Task to carry out> Copy every line that holds the string "agent" from the data below.

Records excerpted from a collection
--
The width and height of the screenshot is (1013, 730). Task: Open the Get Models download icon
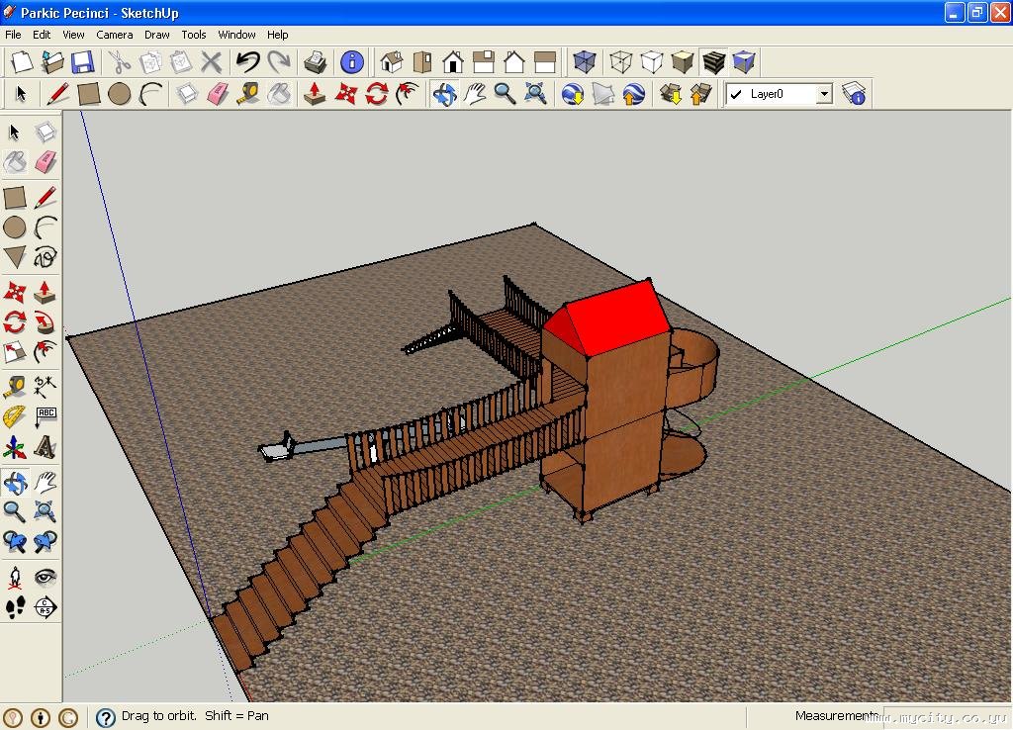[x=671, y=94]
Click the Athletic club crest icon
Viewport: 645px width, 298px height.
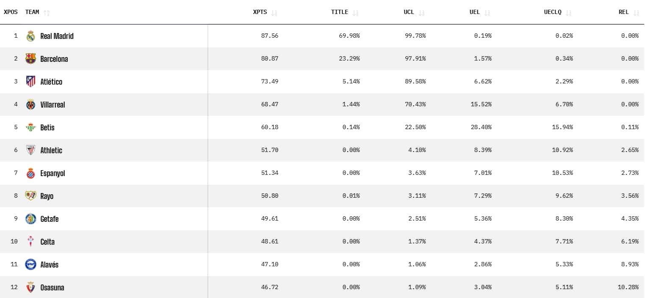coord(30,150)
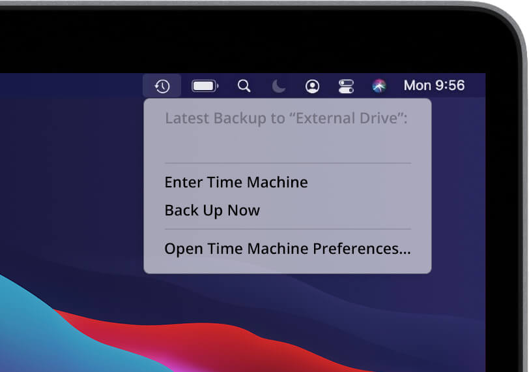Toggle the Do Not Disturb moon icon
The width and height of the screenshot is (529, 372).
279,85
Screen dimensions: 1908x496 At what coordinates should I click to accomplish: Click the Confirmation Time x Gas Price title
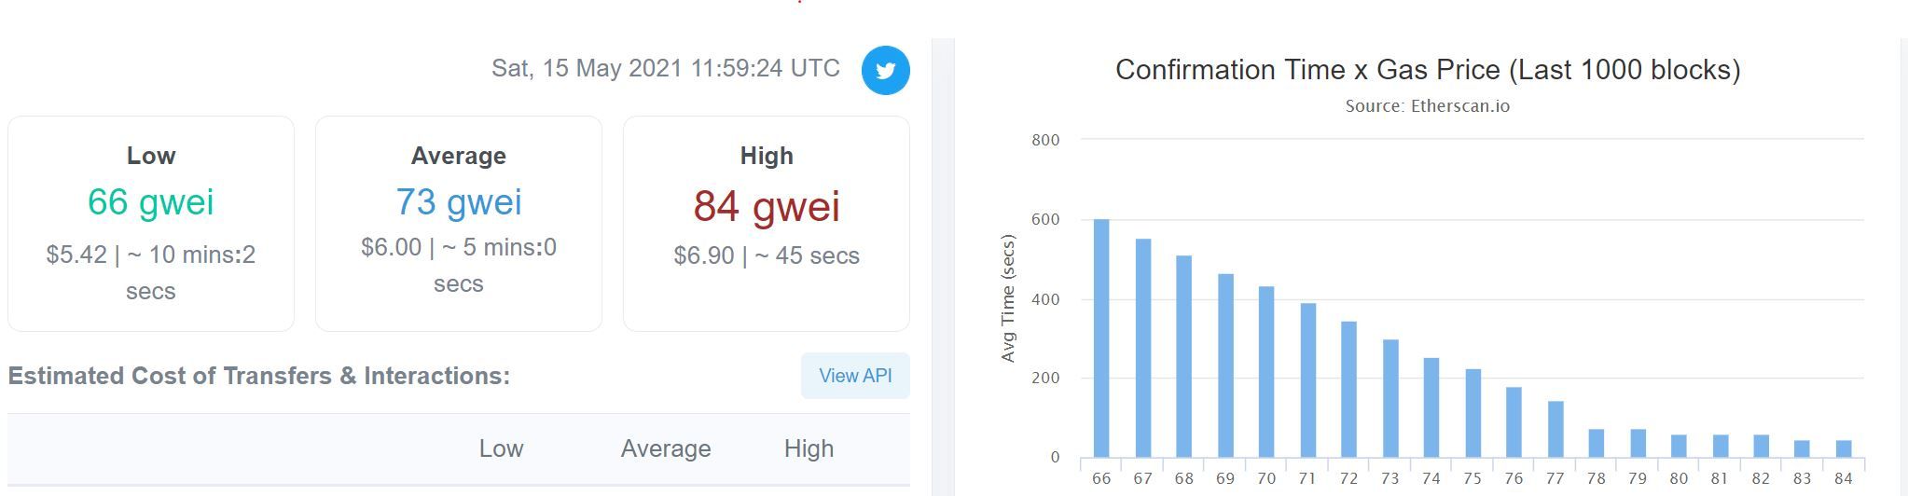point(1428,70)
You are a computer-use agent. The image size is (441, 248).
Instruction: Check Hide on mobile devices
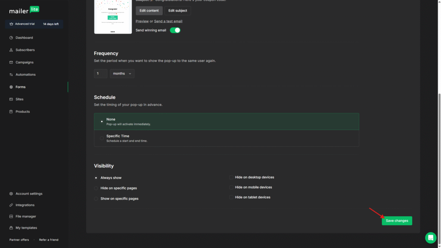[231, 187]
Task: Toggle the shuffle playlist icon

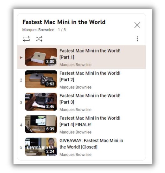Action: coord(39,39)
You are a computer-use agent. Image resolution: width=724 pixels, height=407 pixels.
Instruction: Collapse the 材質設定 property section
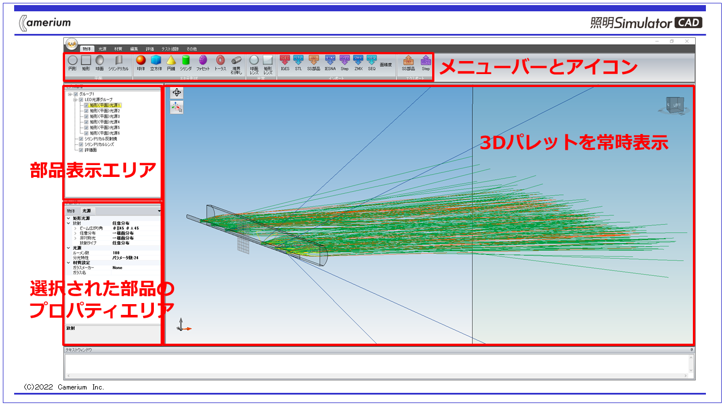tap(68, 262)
--
Output for this exercise>
You are a computer-use agent. The image size is (441, 248).
You are a computer-use agent. Image resolution: width=724 pixels, height=407 pixels.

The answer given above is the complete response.